A petição subiria a plenário a 1 de janeiro de 2017, mas a despenalização da morte medicamente assistida só seria levada a votos mais de um ano depois - a 29 de maio de 2018 -, através de projetos de lei apresentados por PS, Bloco de Esquerda, PAN e PEV. Seriam todos chumbados, mas o projeto socialista foi travado por apenas cinco votos. PS e BE apontaram, de imediato, à legislatura seguinte.
A despenalização da morte medicamente assistida viria a ser aprovada na generalidade, pela primeira vez, a 20 de fevereiro de 2020, com o projeto de lei do PS - novamente o mais votado entre os cinco apresentados - a recolher 128 votos favoráveis, 84 votos contra e doze abstenções. As propostas passaram então ao trabalho na especialidade, com nova ronda de audições, e que se prolongou por praticamente um ano: o tema voltou a subir a plenário apenas em janeiro de 2021, sob a forma de uma proposta única subscrita pelos cinco partidos proponentes. Aprovado em votação final global, o diploma seguiu para Belém e daí para o Tribunal Constitucional, de onde sairia com uma declaração de inconstitucionalidade.

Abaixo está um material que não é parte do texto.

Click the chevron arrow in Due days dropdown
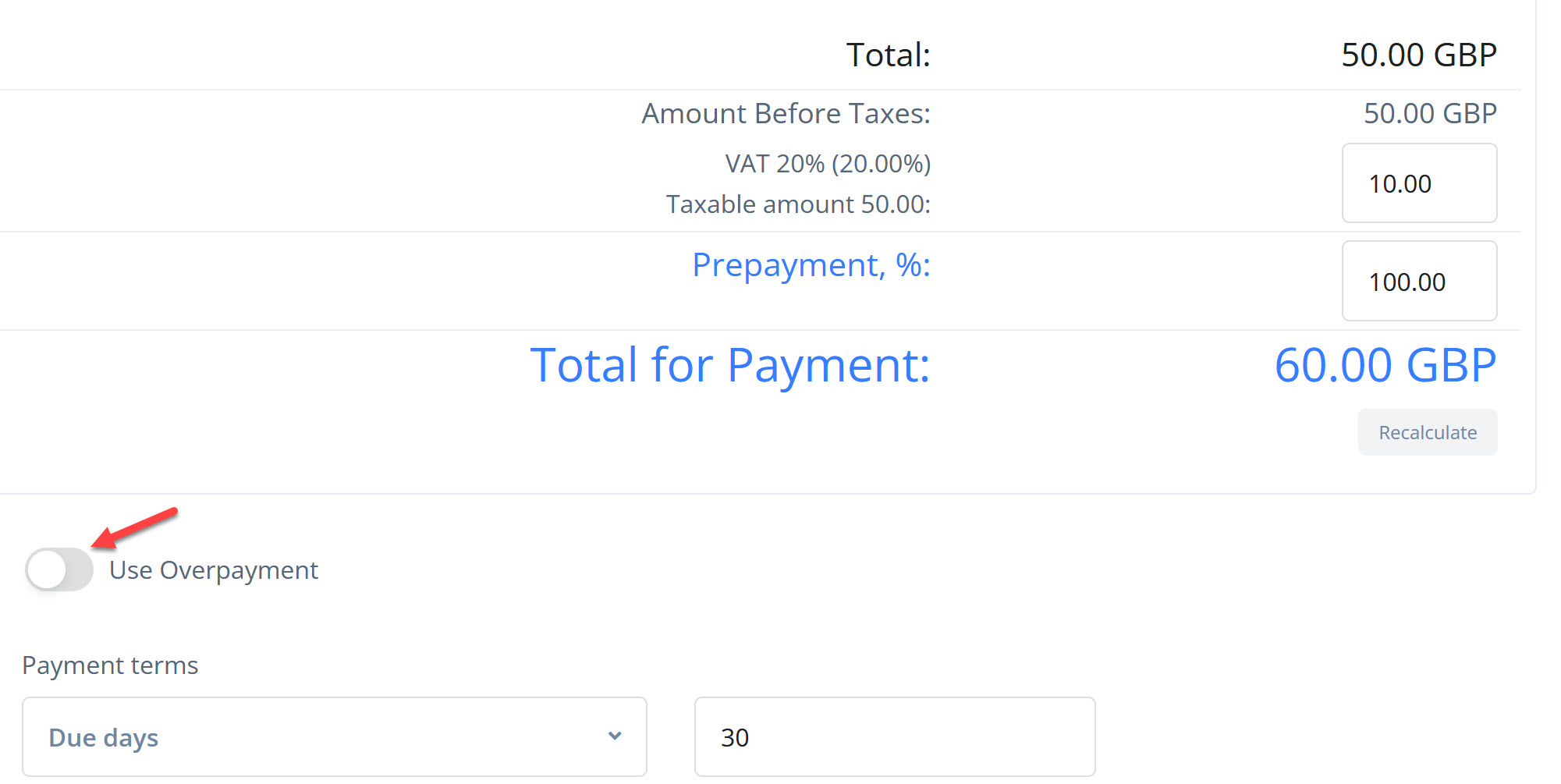1561x784 pixels. click(615, 736)
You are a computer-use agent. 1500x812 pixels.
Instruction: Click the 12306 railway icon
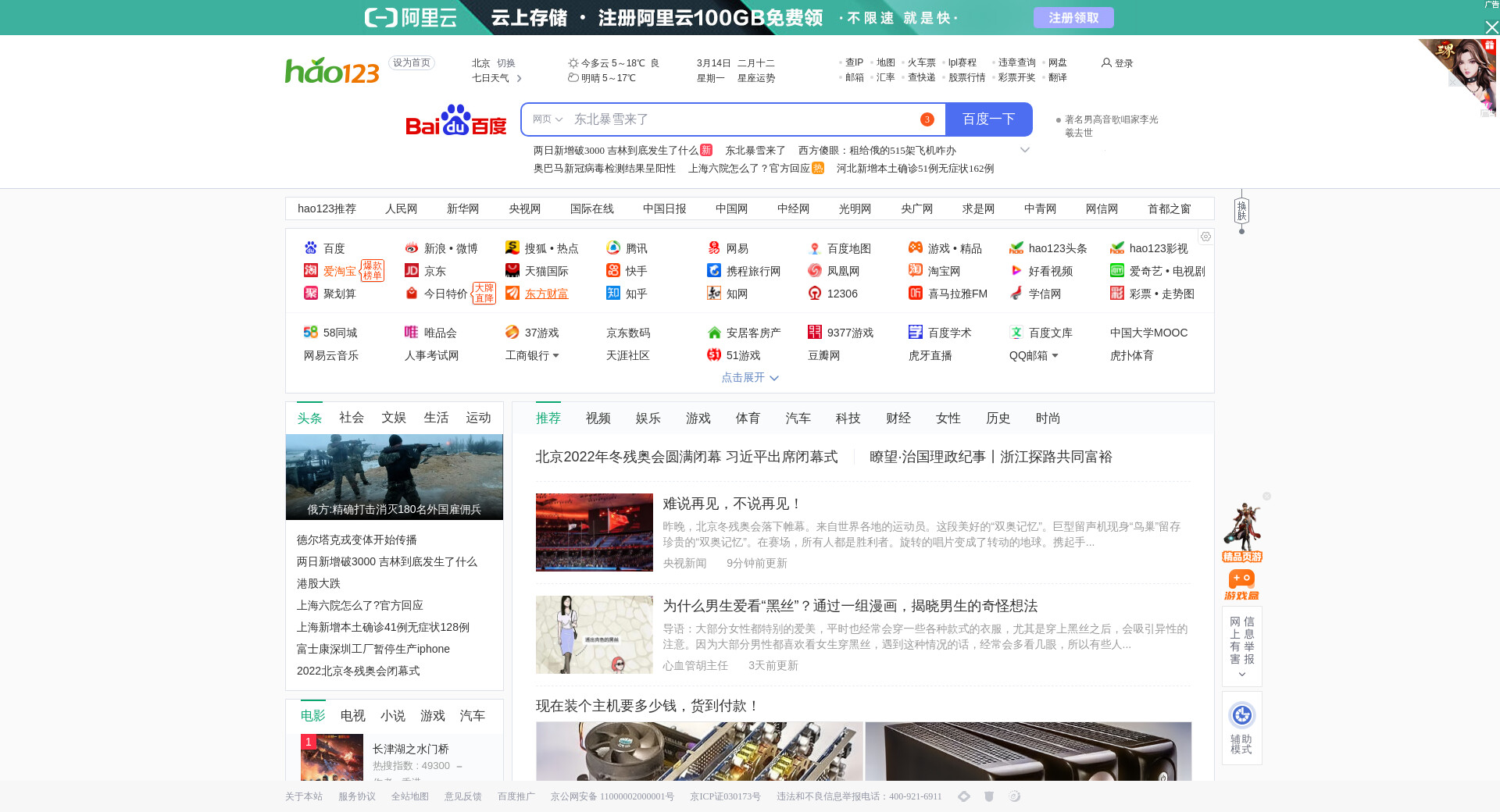click(x=815, y=294)

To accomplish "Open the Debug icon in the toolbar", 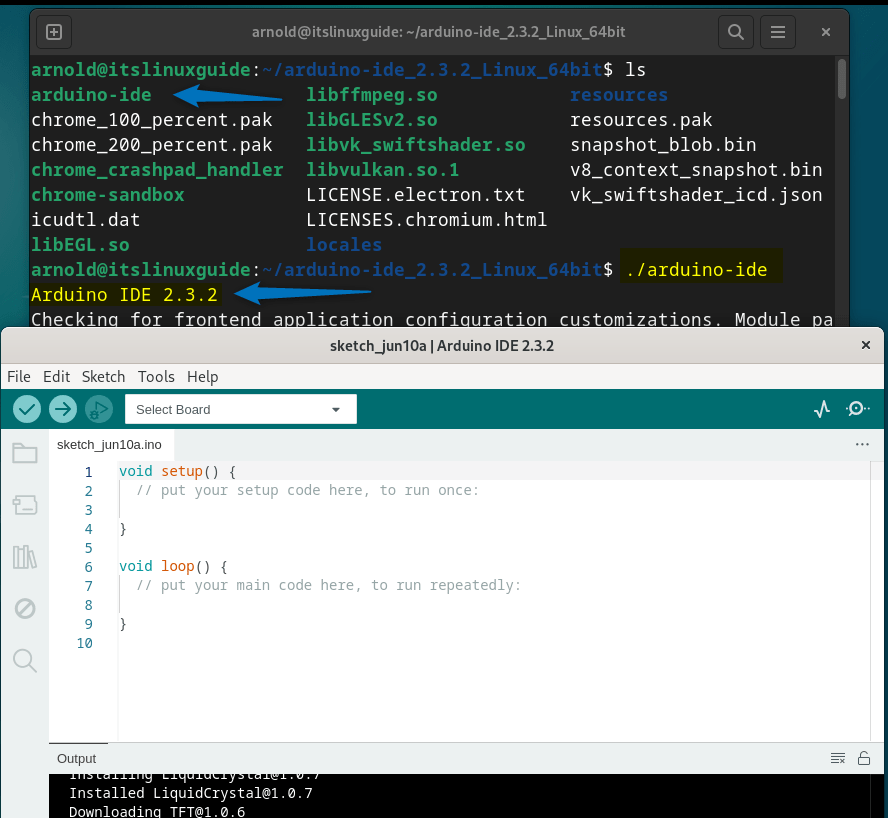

Devolvido aos deputados, o documento seria reformulado nos pontos declarados desconformes à Constituição, um processo que se estendeu até novembro. Aprovado poucos dias antes da dissolução do Parlamento, o decreto da Assembleia seria novamente travado em Belém, desta vez com um veto político do Presidente da República. Já na presente legislatura, quatro partidos - PS, BE, Iniciativa Liberal e PAN - voltaram a apresentar projetos de lei, que estão agora novamente em sede de trabalho na especialidade. Pelo caminho ficaram dois projetos de lei a propor um referendo à eutanásia (o primeiro apresentado por deputados do PSD, o segundo, já na atual legislatura, pelo Chega).
Nesta nova fase, os deputados ouviram dois especialistas e pediram parecer por escrito a várias confissões religiosas (o Chega propôs audições presenciais, que foram recusadas, dado que as confissões religiosas já se tinham pronunciado). Sem surpresa, as três confissões que responderam até agora manifestam-se contrárias à eutanásia. A Comunidade Israelita de Lisboa sustenta que "o valor da vida humana é absoluto e não relativo ou vinculado a fatores como idade, saúde ou dor". A União Budista Portuguesa qualifica a discussão como "precoce" e diz ser da "maior importância o estudo e inclusão de métodos naturais, em que o paciente decide não prolongar a vida, tais como abdicar dos meios de suporte de vida, quando o caso, ou de alimentos, que sendo indolores, não requerem assistência suplementar". Já a Igreja Adventista do Próximo Dia sustenta que a "legalização da liberdade de alguém pedir a sua própria morte é a admissão, enquanto sociedade, de que falhámos".